Written exercise: Express the lines below as a JSON list of strings, with one string per line and any blank lines omitted.

Records:
+++

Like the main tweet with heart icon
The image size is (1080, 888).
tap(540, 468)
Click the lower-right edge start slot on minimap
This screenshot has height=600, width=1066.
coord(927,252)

+++

Solution to this task:
[
  "Like the main tweet with heart icon",
  "The image size is (1080, 888).",
  "tap(540, 468)",
  "Click the lower-right edge start slot on minimap",
  "This screenshot has height=600, width=1066.",
  "coord(927,252)"
]